In The French Laundry Thomas Keller makes powder out of vegetables such as carrots, tomato, beet, etc. Here is the method he uses.


“At The French Laundry, we make these powders by putting the pulp or purée of a given vegetable on a baking sheet and setting it above the ovens, where the temperature happens to be perfect for drying it… we’ve come up with a way of simulating the effect using a microwave oven. Microwave ovens vary in power, so you may need to adjust the cooking time.”


Vegetable Powder
(replace … with the vegetable of your choice)

1/2 cup very finely chopped … (chopped in a food processor; or use the pulp left after juicing … in a juicer)

Squeeze the … in a towel or blot on paper towels to remove excess moisture. Line a microwave tray with a piece of parchment paper and spread the … on it in a thin, even layer. Microwave on low power for about 30 to 40 minutes, or until the … are completely dried out. Let cool to room temperature.

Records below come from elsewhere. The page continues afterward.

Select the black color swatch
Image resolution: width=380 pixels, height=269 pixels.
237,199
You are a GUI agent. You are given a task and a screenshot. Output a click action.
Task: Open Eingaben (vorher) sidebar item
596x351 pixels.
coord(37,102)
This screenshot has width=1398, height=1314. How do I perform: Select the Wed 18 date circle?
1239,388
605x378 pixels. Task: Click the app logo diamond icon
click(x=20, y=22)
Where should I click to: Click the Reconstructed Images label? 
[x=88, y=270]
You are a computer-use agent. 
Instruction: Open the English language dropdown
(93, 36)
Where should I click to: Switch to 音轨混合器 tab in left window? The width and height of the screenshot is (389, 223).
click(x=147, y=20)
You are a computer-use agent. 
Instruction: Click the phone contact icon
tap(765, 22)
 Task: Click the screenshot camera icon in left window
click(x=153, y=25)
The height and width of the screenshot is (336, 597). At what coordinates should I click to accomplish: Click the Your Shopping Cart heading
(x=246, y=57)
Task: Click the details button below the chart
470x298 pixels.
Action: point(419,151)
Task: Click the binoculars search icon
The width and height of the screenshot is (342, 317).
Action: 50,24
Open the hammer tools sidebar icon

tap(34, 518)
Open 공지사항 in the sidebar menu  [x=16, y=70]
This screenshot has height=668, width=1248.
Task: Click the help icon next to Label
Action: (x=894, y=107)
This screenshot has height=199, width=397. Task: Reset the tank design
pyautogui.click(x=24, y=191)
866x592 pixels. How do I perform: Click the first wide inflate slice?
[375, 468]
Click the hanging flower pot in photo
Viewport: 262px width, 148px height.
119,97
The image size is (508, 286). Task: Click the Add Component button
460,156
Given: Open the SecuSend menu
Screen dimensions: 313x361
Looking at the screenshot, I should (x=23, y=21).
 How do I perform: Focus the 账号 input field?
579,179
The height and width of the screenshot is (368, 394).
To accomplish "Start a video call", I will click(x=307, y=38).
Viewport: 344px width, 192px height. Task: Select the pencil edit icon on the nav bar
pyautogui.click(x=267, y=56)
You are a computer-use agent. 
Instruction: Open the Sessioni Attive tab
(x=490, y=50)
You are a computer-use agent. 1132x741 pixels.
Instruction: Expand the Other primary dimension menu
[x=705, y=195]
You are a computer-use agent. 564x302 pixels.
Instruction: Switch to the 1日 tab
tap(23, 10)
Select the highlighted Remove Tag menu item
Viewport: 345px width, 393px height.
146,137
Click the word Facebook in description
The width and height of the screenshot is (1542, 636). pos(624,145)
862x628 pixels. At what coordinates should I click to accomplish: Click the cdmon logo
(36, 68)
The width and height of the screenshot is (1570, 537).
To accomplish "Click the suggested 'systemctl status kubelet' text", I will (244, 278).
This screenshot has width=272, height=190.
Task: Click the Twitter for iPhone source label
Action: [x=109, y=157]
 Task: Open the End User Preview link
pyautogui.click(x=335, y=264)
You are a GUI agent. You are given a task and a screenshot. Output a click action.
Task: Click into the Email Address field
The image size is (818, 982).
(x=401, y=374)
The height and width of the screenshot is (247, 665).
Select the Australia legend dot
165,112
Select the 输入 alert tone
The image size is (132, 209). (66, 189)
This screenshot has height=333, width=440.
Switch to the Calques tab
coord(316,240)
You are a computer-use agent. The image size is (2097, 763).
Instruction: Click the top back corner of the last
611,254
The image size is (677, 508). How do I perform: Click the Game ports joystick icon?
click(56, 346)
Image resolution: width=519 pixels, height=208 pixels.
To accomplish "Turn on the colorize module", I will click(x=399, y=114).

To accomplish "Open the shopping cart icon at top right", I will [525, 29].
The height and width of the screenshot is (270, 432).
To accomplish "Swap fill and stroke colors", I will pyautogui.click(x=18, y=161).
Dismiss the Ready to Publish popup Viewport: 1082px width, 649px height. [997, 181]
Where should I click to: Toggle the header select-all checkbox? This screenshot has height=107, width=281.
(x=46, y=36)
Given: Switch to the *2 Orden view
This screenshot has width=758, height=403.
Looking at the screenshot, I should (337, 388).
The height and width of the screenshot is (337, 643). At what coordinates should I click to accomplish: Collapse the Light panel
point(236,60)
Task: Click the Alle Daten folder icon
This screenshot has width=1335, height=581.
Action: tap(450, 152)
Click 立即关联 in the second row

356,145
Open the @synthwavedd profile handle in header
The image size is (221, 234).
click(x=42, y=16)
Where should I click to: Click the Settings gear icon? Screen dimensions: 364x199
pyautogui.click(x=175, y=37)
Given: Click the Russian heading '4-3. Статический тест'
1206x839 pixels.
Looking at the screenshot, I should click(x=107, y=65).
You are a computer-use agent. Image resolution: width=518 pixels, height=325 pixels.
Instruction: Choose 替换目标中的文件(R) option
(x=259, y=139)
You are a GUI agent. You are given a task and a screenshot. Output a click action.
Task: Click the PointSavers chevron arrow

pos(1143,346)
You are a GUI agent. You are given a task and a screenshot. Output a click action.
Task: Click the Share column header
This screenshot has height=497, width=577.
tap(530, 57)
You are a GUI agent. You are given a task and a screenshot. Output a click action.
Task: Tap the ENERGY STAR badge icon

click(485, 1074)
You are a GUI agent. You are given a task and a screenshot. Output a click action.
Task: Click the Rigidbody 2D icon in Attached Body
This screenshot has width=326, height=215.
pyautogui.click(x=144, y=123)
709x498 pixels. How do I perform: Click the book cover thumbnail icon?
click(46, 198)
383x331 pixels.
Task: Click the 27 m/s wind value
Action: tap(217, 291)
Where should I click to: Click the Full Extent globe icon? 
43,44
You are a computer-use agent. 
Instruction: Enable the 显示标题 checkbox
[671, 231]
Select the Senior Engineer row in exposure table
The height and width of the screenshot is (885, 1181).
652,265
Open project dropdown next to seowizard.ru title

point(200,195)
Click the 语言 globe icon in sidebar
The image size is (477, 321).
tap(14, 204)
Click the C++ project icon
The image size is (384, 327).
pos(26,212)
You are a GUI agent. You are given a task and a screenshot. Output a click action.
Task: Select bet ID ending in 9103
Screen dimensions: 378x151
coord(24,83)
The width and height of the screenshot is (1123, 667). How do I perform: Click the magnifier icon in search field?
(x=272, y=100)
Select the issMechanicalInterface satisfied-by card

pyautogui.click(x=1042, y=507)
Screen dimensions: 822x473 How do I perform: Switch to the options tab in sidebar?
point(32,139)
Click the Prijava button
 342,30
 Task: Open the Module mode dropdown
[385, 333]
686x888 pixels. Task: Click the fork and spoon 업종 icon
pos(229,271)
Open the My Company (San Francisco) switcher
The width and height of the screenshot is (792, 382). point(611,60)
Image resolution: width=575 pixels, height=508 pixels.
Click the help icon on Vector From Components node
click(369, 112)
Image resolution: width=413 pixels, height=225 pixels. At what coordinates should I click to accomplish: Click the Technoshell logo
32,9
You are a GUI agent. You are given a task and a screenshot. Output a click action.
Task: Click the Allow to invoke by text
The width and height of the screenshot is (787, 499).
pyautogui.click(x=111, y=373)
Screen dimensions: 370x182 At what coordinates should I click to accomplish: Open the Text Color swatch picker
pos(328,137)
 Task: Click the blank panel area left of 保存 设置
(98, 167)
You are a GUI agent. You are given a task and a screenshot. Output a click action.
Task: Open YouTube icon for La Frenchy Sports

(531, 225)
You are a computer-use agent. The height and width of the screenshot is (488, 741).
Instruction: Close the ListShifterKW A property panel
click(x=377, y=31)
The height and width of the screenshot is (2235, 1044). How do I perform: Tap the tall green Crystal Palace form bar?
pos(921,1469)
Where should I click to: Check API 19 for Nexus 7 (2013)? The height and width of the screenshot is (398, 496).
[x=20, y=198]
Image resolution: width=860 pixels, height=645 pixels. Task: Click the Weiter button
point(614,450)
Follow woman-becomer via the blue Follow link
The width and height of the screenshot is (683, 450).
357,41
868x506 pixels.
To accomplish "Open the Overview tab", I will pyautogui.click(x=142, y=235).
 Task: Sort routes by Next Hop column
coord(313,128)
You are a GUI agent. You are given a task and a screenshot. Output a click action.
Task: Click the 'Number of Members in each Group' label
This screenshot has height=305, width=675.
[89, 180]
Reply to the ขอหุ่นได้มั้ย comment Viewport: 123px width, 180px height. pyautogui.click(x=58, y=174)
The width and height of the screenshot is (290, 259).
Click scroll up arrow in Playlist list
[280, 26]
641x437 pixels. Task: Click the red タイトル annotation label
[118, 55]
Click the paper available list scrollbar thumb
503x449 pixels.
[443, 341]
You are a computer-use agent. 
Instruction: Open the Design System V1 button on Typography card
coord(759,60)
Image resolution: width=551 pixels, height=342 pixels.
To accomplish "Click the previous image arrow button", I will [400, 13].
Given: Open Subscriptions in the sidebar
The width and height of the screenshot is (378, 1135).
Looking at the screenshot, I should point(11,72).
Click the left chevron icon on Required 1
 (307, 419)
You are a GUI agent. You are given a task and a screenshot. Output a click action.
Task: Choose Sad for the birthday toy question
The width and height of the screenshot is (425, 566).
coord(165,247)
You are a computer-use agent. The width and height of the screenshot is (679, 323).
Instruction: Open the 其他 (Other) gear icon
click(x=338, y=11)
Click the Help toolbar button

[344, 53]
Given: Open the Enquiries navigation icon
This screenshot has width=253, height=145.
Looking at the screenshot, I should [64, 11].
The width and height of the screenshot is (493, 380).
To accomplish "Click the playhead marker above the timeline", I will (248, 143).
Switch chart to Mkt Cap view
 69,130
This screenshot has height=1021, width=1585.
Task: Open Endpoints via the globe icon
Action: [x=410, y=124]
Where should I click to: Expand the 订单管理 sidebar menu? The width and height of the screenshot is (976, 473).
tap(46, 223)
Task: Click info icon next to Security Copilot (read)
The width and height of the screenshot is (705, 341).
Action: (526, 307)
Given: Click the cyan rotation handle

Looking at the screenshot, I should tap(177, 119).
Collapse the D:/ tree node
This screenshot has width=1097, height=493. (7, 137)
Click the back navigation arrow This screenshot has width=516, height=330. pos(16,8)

Grind the … to a powder in a coffee or spice grinder. Store in a covered plastic container.

Makes about 1 tablespoon.


----------



## kimmie (Mar 13, 2001)

Seems like a lot of work for 1 tablespoon of veggie powder...but I promised myself to try it in my new kitchen, next January!


----------



## isa (Apr 4, 2000)

Kimmie make sure you at least tripled or tentipled the recipe....


----------



## kimmie (Mar 13, 2001)

Betcha!!


----------



## lotuscakestudio (Jun 28, 2001)

I'm going to try the microwave method and see what happens. I hope it works b/c I need it for another experiement I'm toying with. When I worked at Fresh Fields, we had a chocolate cake with pumpkin buttercream for Halloween. Then used a Halloween themed stencil and dusted cocoa powder over it. It was a big seller! All we had to do was add pumpkin spice and canned pumpkin to vanilla Italian meringue buttercream (or was it Swiss?, eh, who can remember... hmmm, no wait, it was Swiss) until "it tasted right". Or in my case, I don't eat eggs, "until it looked right". I tried to make it with American buttercream, using powdered sugar, butter, vanilla and salt, but American buttercream just does't work that way. You add the slightest thing that's not in the original recipe and it throws the whole thing off. It breaks when you add too much pumpkin. But if you don't put enough, you can't taste it. I tried eliminating some of the butter, but that didn't work either. After lots of trial and error, (adding starch, flours, etc.) it worked out and it was so **** good! But I was thinking to use less pumpkin puree and add some powdered pumpkin to get more flavor without changing the consistancy.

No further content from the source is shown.